(Feb. 18, 2013) News that the giant American firm, Archer Daniels Midland will close its modern flour milling plant at Medicine Hat, Alberta, in the heart of wheat country means lower wheat prices for farmers.  This comes as no surprise to those who understood how the former Canadian Wheat Board operated when it was owned and controlled by farmers.

It was in the interests of famers to encourage local processing of grain so the CWB had a long standing policy of equalizing grain prices for processors so larger processors could not demand volume discounts from the CWB and squeeze out smaller processors.  The Board also adjusted prices to account for different markets and freight costs and provided farmers with cash incentives to deliver directly to local processing plants.  This resulted in expanding Canadian-based wheat and barley processing, more Canadian jobs, and more money in grain farmers’ pockets.

With the end of the farmer controlled single-desk Wheat Board that is all gone now.  So ADM’s announcement that it is shutting down its Medicine Hat plant to focus on what it calls its “larger, more centrally-located” flour mill at Calgary comes as no surprise.  In fact the Calgary plant is only six percent larger than the Medicine Hat plant. Calgary’s so-called central location really means farmers will have a longer distance to transport their grain and that means lower prices at the farm gate.  Unless the world has turned upside down, consumers cannot expect ADM to lower its profit margins as a result of lower farm gate prices.

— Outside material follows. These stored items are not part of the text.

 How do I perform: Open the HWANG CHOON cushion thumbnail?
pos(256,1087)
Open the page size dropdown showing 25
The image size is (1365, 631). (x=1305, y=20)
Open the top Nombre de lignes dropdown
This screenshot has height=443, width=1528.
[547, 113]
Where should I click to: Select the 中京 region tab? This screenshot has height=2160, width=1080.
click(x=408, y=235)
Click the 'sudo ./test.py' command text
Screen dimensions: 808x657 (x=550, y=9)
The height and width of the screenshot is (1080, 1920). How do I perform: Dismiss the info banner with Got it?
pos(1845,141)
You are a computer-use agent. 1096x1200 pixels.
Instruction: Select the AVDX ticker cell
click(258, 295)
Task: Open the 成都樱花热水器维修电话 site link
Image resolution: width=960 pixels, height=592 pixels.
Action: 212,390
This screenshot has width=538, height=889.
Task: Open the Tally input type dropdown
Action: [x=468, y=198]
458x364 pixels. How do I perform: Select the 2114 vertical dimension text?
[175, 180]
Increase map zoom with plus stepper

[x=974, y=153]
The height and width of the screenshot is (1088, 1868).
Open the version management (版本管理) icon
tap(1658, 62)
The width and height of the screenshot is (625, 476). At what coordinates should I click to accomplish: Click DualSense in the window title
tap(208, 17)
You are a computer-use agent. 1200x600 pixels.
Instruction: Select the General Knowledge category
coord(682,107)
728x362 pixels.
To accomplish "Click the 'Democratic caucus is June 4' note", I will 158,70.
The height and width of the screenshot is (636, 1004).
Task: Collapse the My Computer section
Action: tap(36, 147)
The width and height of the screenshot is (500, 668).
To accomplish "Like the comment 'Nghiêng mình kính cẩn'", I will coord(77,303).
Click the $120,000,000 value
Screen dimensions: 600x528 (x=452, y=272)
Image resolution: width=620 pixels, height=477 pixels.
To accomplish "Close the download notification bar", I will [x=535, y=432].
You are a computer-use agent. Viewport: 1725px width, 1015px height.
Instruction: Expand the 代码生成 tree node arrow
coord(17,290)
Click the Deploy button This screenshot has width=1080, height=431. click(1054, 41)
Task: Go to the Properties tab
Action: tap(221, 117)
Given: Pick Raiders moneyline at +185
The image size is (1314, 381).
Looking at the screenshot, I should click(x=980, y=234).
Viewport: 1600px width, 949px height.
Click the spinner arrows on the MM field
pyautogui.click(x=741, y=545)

ADM is the largest flour miller in Alberta.  One of the benefits Agriculture Minister Gerry Ritz touted about killing the Wheat Board was more value adding.  With the move to kill a little under 20% of ADM’s flour milling in Alberta, those Ritz promises seem as credible as his pre-election assurances farmers would get to vote on keeping or killing their Canadian Wheat Board.

Here in Alberta it is Family Day.  This plant closure is Prime Minister Harper’s and Minister Ritz’s family day present to the workers at Medicine Hat losing their jobs and the farm families who will see their grain cheques get smaller.